Add optional other-variable adjustment arguments to the MICE class
constructor and add associated logic; read the MICE constructor
documentation about the new ovar_idx and zero_ovar_below_abs
arguments for details on how this new adjustment works.
Add analyzer module logic that restricts table and graph output to
filers if a model has a nonfiler variable.
Revise setup.py and environment.yml files to require the newer
packages included in the just-released 2022.05 Anaconda distribution.
Add deprecation warning filters to the utils.py module to suppress
warnings generated by the new matplotlib 3.5 package.
Changes for Version 4.20.0 (2022-04-11)
Switch to using maximum likelihood estimation of alpha in the
IncomeUnderReporting class synthetic_adjustment_values_infer
method. This change improves the statistical precision of the
estimate and speeds execution, but produces essentially the
same results as does the Monte Carlo estimation technique used
previously.
Improve technique of ensuring alpha estimate is always positive in
the IncomeUnderReporting class synthetic_adjustment_values_mean method.

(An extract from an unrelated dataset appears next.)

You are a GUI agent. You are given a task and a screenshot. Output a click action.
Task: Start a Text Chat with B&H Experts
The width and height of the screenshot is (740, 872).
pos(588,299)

Expand the discussion of Problem 5 in the documentation of the data
preparation tools.
Changes for Version 4.19.0 (2022-04-03)
Add logic for the SampleReWeighting class uniform_weight_sample
method.
Add ability to avoid duplicate id values when the
IncomeUnderReporting class adjust method is adding extra records;
also add an optional verbose argument to the adjust method to get
details on the sample adjustment process.

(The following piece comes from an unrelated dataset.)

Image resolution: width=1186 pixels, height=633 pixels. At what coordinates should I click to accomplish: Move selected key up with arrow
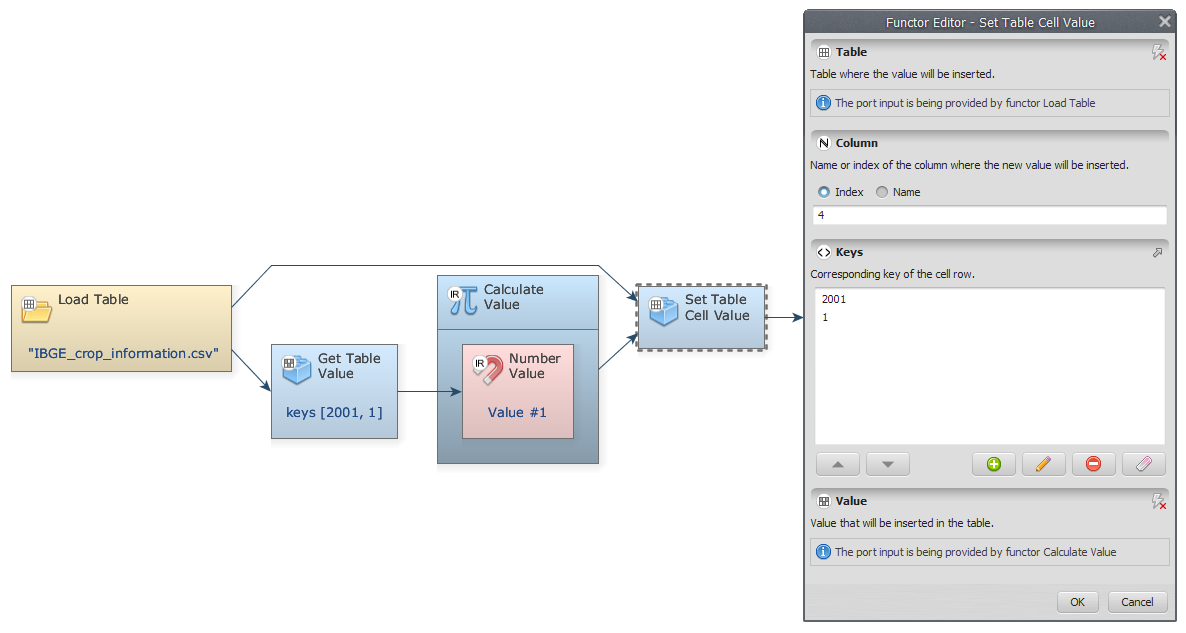point(838,464)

Rename the IncomeUnderReporting class synthetic_adjustment_values
method as synthetic_adjustment_values_mean in order to clarify its
difference from the existing synthetic_adjustment_values_infer
method.
Changes for Version 4.18.0 (2022-03-16)
Enhance the IncomeUnderReporting class to have the ability to adjust
survey data in which some high incomes are completely missing
(because of non-response by the rich) and other high incomes are
under-reported. This adjustment capability uses an approach that is
similar, in part, to the approach advocated by Blanchet, Flores, and
Morgan (BFM) in their 2018 working paper.
Add to the documentation of the data-preparation tools an extensive
example that explains how to use the
enhanced IncomeUnderReporting tool to adjust survey data so it can
be used effectively as input to a tax microsimulation model.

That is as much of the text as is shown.